Wer hat ein paar Tipps bezüglich Bootsverleih, Kutter oder Häuser? #h

Bin für Hinweise dankbar.

Viele Grüße

Strandlaeufer


----------



## BSZocher (26. August 2008)

*AW: Angeln um Ebeltoft*

Moin!
Am Besten bei:
Steffen Fritid
Telefonnummer:	86 34 45 55
Fax:	86 34 02 06
Besøgsadresse:	Strandvejen 12
8400, Ebeltoft

mal nachfragen.

Kutter in Ebeltoft: MS SOLVEIG


----------



## Malte (27. August 2008)

*AW: Angeln um Ebeltoft*

http://www.cofman.de/danemark/aktivitaten/vermieter/djursland/baadshoppen.html

Einmal ein Bootsverleih in Ebeltoft und Ferienhäuser kannst du auch gleich suchen.


----------



## brandungsbummler (29. August 2008)

*AW: Angeln um Ebeltoft*

Tach auch

die MS Solveig fährt seit min 3 jahren nicht mehr, sie liegt zwar noch im Hafen, wenn ich das recht gesehen habe, aber...
Kutter ist noch MS Signe von Greena aus, oder die MS Nana, fährt von Oer ab Schleuse

Steffens Angelladen ist immer ne gute Adresse was wann wo geht, leider ist seine HP im Mom offline und ich kann ihn auch sonst nicht erreichen, weiss nicht was da los ist

zum Brandungsangeln in der Ecke ist der Leuchtturm am Sletterhage Strand immer gut für Plattfisch, auf Helgeneas auf jeden Fall aber auch mal vom Leuchturm aus Richtung Lushage gehen da ist das nicht so voll, Elsegarde Strand, Boeslum, Draby sind so die näheren Stellen, dann weiter Im Norden noch die Mole am Betonwerk und so weiter, im Mai geht eigentlich immer was:l Spinnrute und Mefoblinker nicht vergessen!!!!und dann morgens ganz früh nach Esby 

leider hat Arne seinen Kutter verkauft und sich in den verdienten Ruhestand begeben, aber am Kongsgarde Strand gibt es noch einen Bootsverleiher, der auch Ferienwohnungen anbietet, kann aber nichts dazu sagen ob das auch was ist

werde selber auch um die Zeit in der Gegend sein, weiss noch nicht genau wo, aber es wird wohl erst gegen ende Mai sein, wegen Schonzeit, mal schauen

bis denn dann


----------



## BSZocher (29. August 2008)

*AW: Angeln um Ebeltoft*



brandungsbummler schrieb:


> Tach auch
> 
> die MS Solveig fährt seit min 3 jahren nicht mehr, ....
> ...........aber am Kongsgarde Strand gibt es noch einen Bootsverleiher, der auch Ferienwohnungen anbietet, kann aber nichts dazu sagen ob das auch was ist
> ........



Warum hab ich dann in den letzten 3 Jahren (nicht dieses Jahr) immer schöne Fische gefangen von Bord der Solveig?
Muss ich dann wohl mehrfach Tagträume mit automatischer Fischversorgung gehabt haben......

....Steffen Fritid hat ganz normal geöffnet und ist telf. auch erreichbar......

Kongsgarde:
Hat mehrere Boote.

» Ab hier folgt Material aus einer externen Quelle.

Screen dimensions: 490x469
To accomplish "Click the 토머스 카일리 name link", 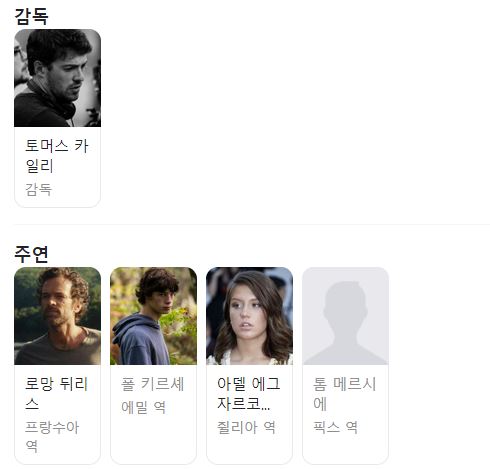I will coord(57,156).
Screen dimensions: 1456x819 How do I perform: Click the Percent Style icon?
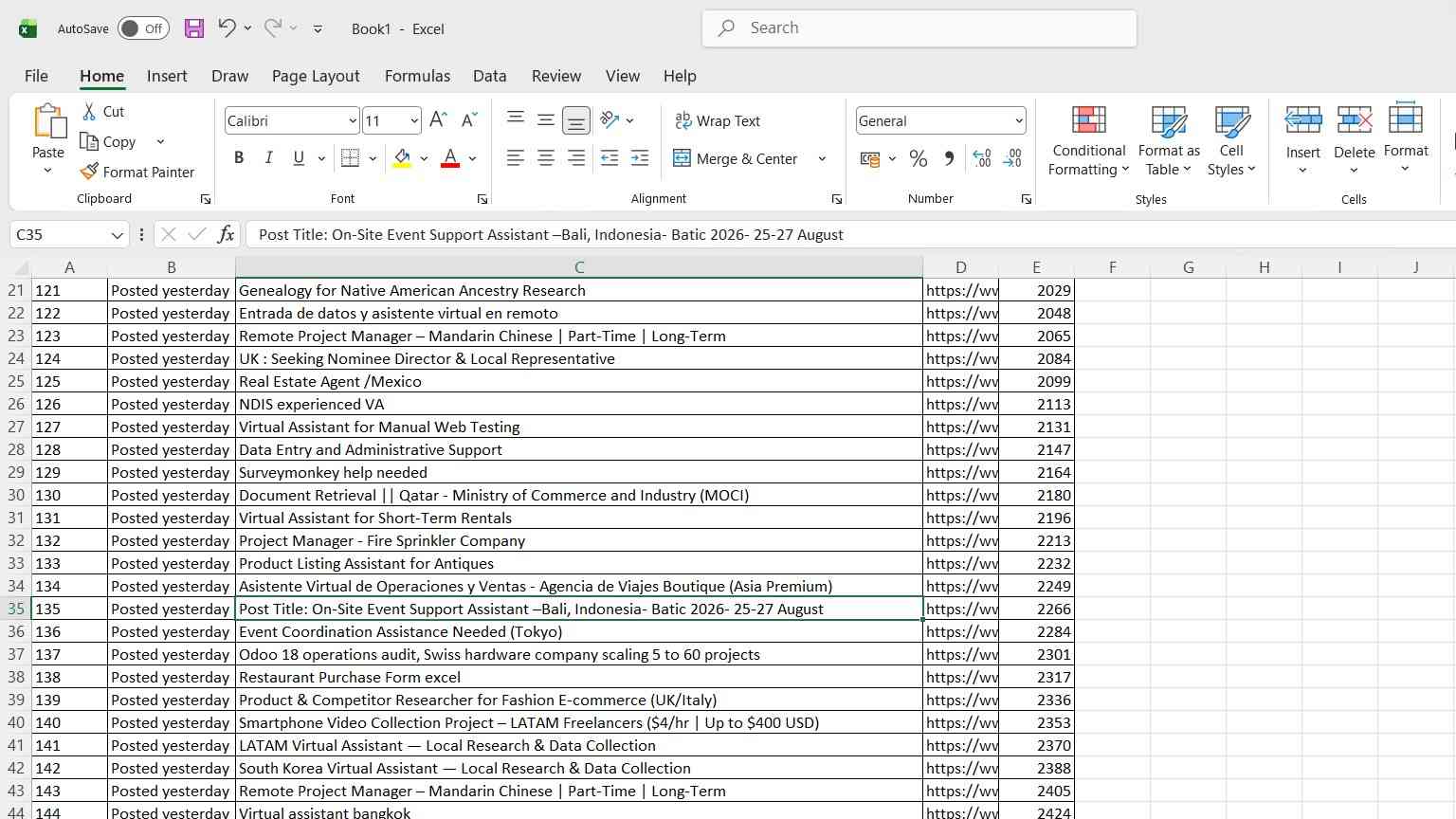pyautogui.click(x=918, y=158)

Große mit bis zu 50PS und auch kleinere Boote mit weniger PS.
Boote+FeWo


----------



## brandungsbummler (30. August 2008)

*AW: Angeln um Ebeltoft*

Tach Zocher

schön das du da mit Steffen mehr weißt als ich, hatte schon üble Befürchtungen, aber es ist ja doch alles gut#6ist ja die beste Adresse in Ebeltoft
wußte nur das er vielleicht umziehen muß wegen der Erweiterung vom Glasmuseum, er war da ziemlich stinkig

mit der Solveigh ist das aber so ne Sache, wir sind mit unserer Truppe seit über 5 Jahren regelmäßig in der Ebeltofter Ecke jeweils im Mai, und Steffen hat uns niemals eine Tour mit dem Schiff angeboten, auf Nachfrage hat er uns immer an Arne verwiesen.(oder an Signe bzw. Nana)....aber wie gesagt Arne ist seit 2 Jahren Rentner, ich habe dieSolveigh zwar im Hafen liegen sehen, aber ich wüßte nicht das da noch Fahrten gemacht werden, wenn es so ist lass ich mich gerne belehren...wenn es so ist werden wir das Schiff dann im nächsten Jahr auch mal antesten

Vielen Dank für die positive Info über Steffen!

Gruß vom Bummler


----------



## BSZocher (1. September 2008)

*AW: Angeln um Ebeltoft*



brandungsbummler schrieb:


> ....mit der Solveigh ist das aber so ne Sache, ...... hat er uns immer an Arne verwiesen.(oder an Signe bzw. Nana)....aber wie gesagt Arne ist seit 2 Jahren Rentner, ich habe dieSolveigh zwar im Hafen liegen sehen, aber ich wüßte nicht das da noch Fahrten gemacht werden, ....
> Vielen Dank für die positive Info über Steffen!
> 
> Gruß vom Bummler



Hi Bummler!
Richtig mit der Solveig ist das leider so eine Sache.
Peter ist jetzt Hafenmeister und wie gesagt dieses Jahr nur 2-3 Mal draußen gewesen.
Evtl. macht er ja Charter wenn ihr ne größere Truppe seid.
MS Solveig

Tja das Arne nicht mehr fährt: Schade Schade Schade.......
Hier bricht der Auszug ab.